### WHAT YOU HAVE TO DO
Edit the lines starting with the line that contains "Uplink SUBC55-UPLINK-MCBH4 (241, 181)" and going on through the line that contains "Geographical mobility (10, 857)", replacing "screenshot" with "screen capture" wherever it occurs and leaving everything else unchanged. Return only those lines.

### DATASET

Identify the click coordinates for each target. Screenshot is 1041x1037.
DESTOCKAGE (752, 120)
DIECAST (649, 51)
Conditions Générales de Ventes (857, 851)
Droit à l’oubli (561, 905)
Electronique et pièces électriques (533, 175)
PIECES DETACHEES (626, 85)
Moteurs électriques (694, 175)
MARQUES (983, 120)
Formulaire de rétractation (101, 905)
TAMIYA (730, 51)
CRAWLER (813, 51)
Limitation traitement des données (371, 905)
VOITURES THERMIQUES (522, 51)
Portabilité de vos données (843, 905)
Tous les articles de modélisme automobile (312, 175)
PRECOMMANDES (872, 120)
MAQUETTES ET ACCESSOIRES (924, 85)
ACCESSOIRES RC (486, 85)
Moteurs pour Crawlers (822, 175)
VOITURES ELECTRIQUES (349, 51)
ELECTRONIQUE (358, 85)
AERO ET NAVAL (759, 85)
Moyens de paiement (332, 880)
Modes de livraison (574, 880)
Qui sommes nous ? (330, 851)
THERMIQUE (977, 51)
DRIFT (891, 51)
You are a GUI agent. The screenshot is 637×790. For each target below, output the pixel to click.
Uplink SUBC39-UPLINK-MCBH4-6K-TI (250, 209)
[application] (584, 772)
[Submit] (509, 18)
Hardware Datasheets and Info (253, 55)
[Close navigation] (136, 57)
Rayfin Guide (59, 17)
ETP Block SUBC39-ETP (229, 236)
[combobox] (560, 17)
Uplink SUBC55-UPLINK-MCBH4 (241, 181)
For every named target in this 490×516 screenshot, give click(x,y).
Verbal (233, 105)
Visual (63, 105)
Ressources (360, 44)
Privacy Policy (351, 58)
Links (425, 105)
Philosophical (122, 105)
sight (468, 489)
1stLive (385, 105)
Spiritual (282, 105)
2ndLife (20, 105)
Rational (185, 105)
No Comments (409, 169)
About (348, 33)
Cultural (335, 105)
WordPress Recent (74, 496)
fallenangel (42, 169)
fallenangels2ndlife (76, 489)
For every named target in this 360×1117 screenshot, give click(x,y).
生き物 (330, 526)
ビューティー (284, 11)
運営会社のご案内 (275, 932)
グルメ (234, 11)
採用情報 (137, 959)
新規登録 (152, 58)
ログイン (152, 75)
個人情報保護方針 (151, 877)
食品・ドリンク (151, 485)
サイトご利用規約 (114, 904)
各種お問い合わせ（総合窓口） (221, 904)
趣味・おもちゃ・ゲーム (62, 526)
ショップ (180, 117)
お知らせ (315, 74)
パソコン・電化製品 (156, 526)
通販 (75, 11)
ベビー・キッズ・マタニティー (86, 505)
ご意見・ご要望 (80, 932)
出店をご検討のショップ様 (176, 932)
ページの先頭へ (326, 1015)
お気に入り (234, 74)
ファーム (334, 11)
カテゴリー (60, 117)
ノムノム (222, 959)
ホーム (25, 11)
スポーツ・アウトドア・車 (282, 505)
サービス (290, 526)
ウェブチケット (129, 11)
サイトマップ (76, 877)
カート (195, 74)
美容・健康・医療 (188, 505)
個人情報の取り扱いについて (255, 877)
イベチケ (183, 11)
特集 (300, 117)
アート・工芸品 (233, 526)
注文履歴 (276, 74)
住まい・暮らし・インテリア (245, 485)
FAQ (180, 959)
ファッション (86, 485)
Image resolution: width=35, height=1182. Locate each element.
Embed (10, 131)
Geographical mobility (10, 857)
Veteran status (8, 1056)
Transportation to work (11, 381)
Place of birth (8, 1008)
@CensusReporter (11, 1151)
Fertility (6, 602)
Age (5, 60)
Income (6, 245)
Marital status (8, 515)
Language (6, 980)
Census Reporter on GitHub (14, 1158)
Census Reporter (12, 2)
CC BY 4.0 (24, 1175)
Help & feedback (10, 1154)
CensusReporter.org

### OUTPUT
Uplink SUBC55-UPLINK-MCBH4 (241, 181)
For every named target in this 490×516 screen capture, give click(x,y).
Verbal (233, 105)
Visual (63, 105)
Ressources (360, 44)
Privacy Policy (351, 58)
Links (425, 105)
Philosophical (122, 105)
sight (468, 489)
1stLive (385, 105)
Spiritual (282, 105)
2ndLife (20, 105)
Rational (185, 105)
No Comments (409, 169)
About (348, 33)
Cultural (335, 105)
WordPress Recent (74, 496)
fallenangel (42, 169)
fallenangels2ndlife (76, 489)
For every named target in this 360×1117 screen capture, give click(x,y).
生き物 (330, 526)
ビューティー (284, 11)
運営会社のご案内 (275, 932)
グルメ (234, 11)
採用情報 (137, 959)
新規登録 (152, 58)
ログイン (152, 75)
個人情報保護方針 (151, 877)
食品・ドリンク (151, 485)
サイトご利用規約 (114, 904)
各種お問い合わせ（総合窓口） (221, 904)
趣味・おもちゃ・ゲーム (62, 526)
ショップ (180, 117)
お知らせ (315, 74)
パソコン・電化製品 (156, 526)
通販 (75, 11)
ベビー・キッズ・マタニティー (86, 505)
ご意見・ご要望 (80, 932)
出店をご検討のショップ様 (176, 932)
ページの先頭へ (326, 1015)
お気に入り (234, 74)
ファーム (334, 11)
カテゴリー (60, 117)
ノムノム (222, 959)
ホーム (25, 11)
スポーツ・アウトドア・車 (282, 505)
サービス (290, 526)
ウェブチケット (129, 11)
サイトマップ (76, 877)
カート (195, 74)
美容・健康・医療 (188, 505)
個人情報の取り扱いについて (255, 877)
イベチケ (183, 11)
特集 (300, 117)
アート・工芸品 (233, 526)
注文履歴 (276, 74)
住まい・暮らし・インテリア (245, 485)
FAQ (180, 959)
ファッション (86, 485)
Image resolution: width=35, height=1182. Locate each element.
Embed (10, 131)
Geographical mobility (10, 857)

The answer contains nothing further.